これまで私は、ひたすらプレーヤーとして田畑に張 り付くように仕事をしてきましたが、このままでは、自分たちができなくなったらそれで終わってします。そうならないように、その後を少しずつ引き継いでくれる人たちの活躍の場をつくりだしていくプレーヤー兼プロデューサーのような役割が、これからの私の役割ではないかと考えはじめ、有機農家になりたい人も本来のたべものを求める人も集まってくるような地域にするためにはどのような仕組みをつくりだしていったらいいのかと、勉強しながら検討しています。」

 

 その後、このような地域にしてゆく仕組みづくりをするため今年の正月にゆっくりNPO構想を練り、心当たりのある人たちに1人1人話して仲間をつくり、3月から話し合いと勉強会を重ねながら過ごしてきました。そして15人の役員体制の組織づくりが実現し、先日千葉県にNPO法人設立認証申請を行いました。来年2月初めには千葉県の認証を得て、正式にNPO法人を設立し、活動を開始します。


研修生たちのその後

 今年はまた、たくさんの研修生を受け入れるという、これまでにない経験をした年でもありました。3月から4人、4月から1人、6月から1人と合わせて6人が通ってきています。わが家の研修は、自給を土台とした有機農家の一年間を一緒に過ごしてもらうことを基本に、修了後は独立自営ができるように様々な体験ができるプログラムを用意しています。幸いなことに、6人の研修生は脱落することもなく、すでに耕作する予定の田畑が決まっている人もいて、皆就農に向けて準備を進める段階に入ろうとしています。

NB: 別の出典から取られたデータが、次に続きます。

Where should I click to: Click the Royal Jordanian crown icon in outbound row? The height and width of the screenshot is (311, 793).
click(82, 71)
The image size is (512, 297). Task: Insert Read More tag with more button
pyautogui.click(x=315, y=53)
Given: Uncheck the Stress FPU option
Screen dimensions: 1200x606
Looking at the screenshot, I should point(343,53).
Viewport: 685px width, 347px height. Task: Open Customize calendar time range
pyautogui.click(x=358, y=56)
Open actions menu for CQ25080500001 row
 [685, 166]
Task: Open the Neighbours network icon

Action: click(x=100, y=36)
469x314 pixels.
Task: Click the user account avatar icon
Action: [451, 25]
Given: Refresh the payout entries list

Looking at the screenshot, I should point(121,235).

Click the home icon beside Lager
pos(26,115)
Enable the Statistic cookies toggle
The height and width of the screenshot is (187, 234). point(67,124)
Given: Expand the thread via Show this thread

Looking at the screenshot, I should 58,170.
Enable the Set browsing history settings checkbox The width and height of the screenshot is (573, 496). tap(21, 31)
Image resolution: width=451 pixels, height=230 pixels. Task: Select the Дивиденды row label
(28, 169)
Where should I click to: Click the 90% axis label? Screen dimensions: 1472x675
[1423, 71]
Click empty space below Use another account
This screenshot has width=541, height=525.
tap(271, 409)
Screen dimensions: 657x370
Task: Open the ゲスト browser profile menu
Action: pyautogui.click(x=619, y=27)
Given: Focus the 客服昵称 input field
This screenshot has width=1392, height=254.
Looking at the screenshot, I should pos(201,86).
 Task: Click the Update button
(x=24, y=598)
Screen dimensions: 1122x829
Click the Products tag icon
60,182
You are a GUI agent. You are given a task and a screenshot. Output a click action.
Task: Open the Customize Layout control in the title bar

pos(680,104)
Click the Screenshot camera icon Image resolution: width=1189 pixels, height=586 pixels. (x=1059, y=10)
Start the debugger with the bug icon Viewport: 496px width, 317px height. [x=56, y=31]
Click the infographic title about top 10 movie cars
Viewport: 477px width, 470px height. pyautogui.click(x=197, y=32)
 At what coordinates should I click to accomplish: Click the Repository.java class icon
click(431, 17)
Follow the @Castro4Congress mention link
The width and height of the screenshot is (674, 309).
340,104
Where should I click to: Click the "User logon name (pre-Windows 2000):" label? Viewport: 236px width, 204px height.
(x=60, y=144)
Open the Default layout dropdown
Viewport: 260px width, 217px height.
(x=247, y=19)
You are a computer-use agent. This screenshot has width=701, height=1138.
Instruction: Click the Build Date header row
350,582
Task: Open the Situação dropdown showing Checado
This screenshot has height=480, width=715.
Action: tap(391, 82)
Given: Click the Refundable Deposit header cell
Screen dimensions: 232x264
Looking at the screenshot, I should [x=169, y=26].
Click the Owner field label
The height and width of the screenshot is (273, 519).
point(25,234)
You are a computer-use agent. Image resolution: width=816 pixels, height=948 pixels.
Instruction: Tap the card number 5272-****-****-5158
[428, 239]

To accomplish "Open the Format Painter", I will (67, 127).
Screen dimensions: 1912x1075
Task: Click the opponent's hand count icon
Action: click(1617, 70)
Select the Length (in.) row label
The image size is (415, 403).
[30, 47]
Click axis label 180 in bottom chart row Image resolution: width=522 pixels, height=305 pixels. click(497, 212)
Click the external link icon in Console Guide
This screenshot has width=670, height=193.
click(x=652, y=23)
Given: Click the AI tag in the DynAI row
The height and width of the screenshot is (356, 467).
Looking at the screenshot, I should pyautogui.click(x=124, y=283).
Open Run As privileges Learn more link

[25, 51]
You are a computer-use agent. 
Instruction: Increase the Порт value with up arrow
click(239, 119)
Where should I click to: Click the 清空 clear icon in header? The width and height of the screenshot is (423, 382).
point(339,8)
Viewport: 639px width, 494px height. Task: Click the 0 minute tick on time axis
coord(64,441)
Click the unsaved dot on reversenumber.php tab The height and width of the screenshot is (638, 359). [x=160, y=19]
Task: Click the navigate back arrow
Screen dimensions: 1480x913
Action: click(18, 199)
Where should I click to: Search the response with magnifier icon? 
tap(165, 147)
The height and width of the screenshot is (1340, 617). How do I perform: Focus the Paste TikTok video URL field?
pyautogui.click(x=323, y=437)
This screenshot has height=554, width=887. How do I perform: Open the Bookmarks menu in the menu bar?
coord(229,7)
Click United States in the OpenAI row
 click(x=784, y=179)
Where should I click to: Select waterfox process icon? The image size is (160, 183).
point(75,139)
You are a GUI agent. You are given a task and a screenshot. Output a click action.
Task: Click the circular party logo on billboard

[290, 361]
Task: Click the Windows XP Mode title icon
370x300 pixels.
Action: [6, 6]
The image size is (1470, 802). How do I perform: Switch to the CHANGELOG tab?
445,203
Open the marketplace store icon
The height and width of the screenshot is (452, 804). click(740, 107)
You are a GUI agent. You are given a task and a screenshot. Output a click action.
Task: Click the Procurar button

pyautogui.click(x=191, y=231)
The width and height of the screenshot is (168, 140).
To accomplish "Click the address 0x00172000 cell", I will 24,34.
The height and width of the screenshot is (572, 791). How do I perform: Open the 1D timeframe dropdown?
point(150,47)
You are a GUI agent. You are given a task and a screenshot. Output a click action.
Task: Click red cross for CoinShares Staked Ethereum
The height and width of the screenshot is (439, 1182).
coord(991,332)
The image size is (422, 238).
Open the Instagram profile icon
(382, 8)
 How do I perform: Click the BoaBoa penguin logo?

 今年は、耕作者を探している地主さんを訪ねて、研修生が就農するための農地をあっせんしたり、生活の拠点となる空き家を探したりと、今までにない取り組みもしてきました。振り返ると、この一年の間に、これまで抱いてきた思いを一気に具体化することができたと思います。


半農半Xということば

 「半農半X」ということばを聞いたことがあるでしょうか。半農半X」とは、「持続可能な農ある小さな暮らしをしつつ、天賦の才(個性や能力、特技など)を社会のために生かし、天職(X)を行う生き方、暮らし方」のことで、京都府綾部市の兼業農家に生まれた塩見直紀さんが1990年代半ば頃から提唱してきた概念です。塩見さんは私と同い年で、半農半X」ということばが生まれた1990年代半ばは、私が就農を決意した時期とも重なります。

 昔からある「兼業農家」と違うところは、ただ収入を得る手段として他の職業につくのではなく、その人の特技や能力を活かした天職、ラーフワークを大事にした生き方を目指すというところです。最近では、農水省の公式な文書にも使われるようになったり、島根県が新規就農の一つの形として積極的に支援したりと、社会的にも広く認知されるようになりました。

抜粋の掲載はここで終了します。